Every line below that mentions the word "Protection" should be copied out.

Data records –
#####
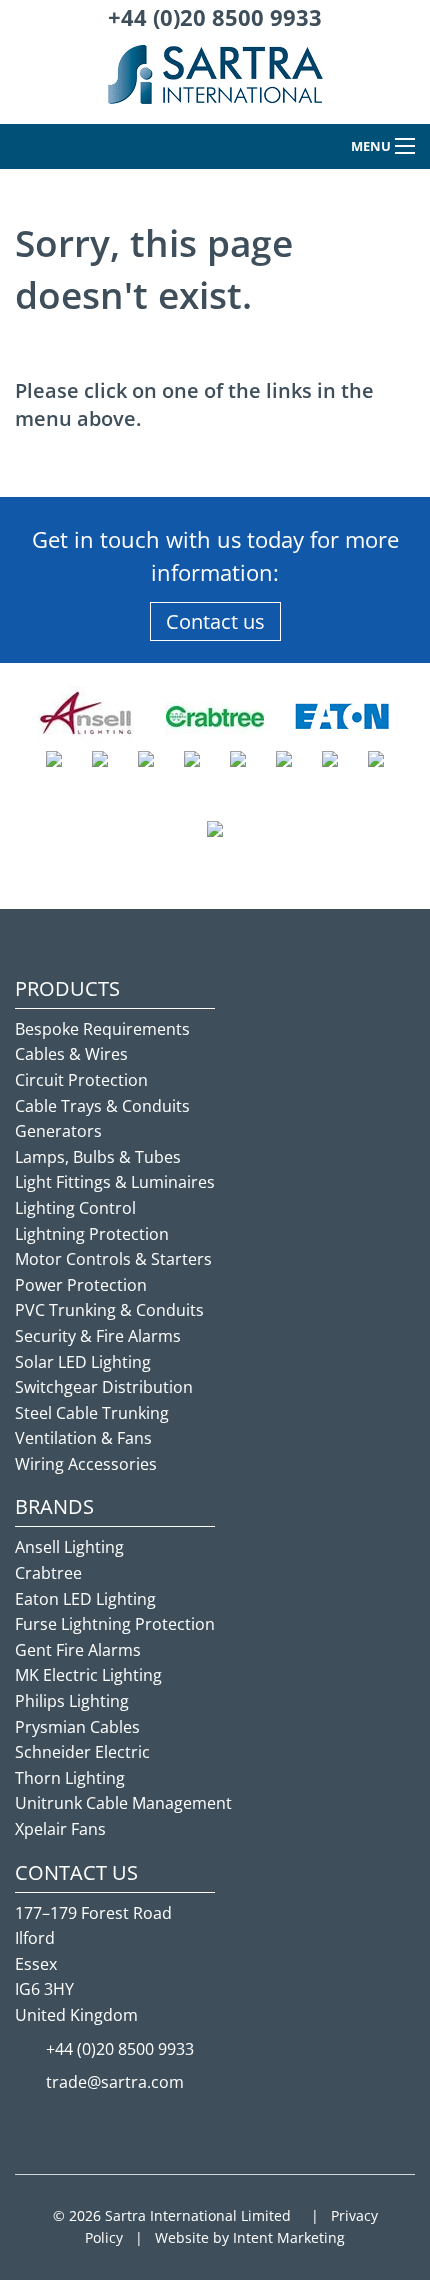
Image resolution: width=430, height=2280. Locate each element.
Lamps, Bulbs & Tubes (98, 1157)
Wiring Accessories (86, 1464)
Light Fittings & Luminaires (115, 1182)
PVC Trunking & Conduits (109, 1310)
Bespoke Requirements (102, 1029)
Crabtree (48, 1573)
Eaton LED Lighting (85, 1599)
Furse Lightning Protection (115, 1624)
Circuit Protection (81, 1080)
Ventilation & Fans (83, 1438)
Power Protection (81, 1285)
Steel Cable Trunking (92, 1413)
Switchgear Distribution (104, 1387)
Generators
#####
ANSWER SECTION –
Furse Lightning Protection (115, 1624)
Circuit Protection (81, 1080)
Power Protection (81, 1285)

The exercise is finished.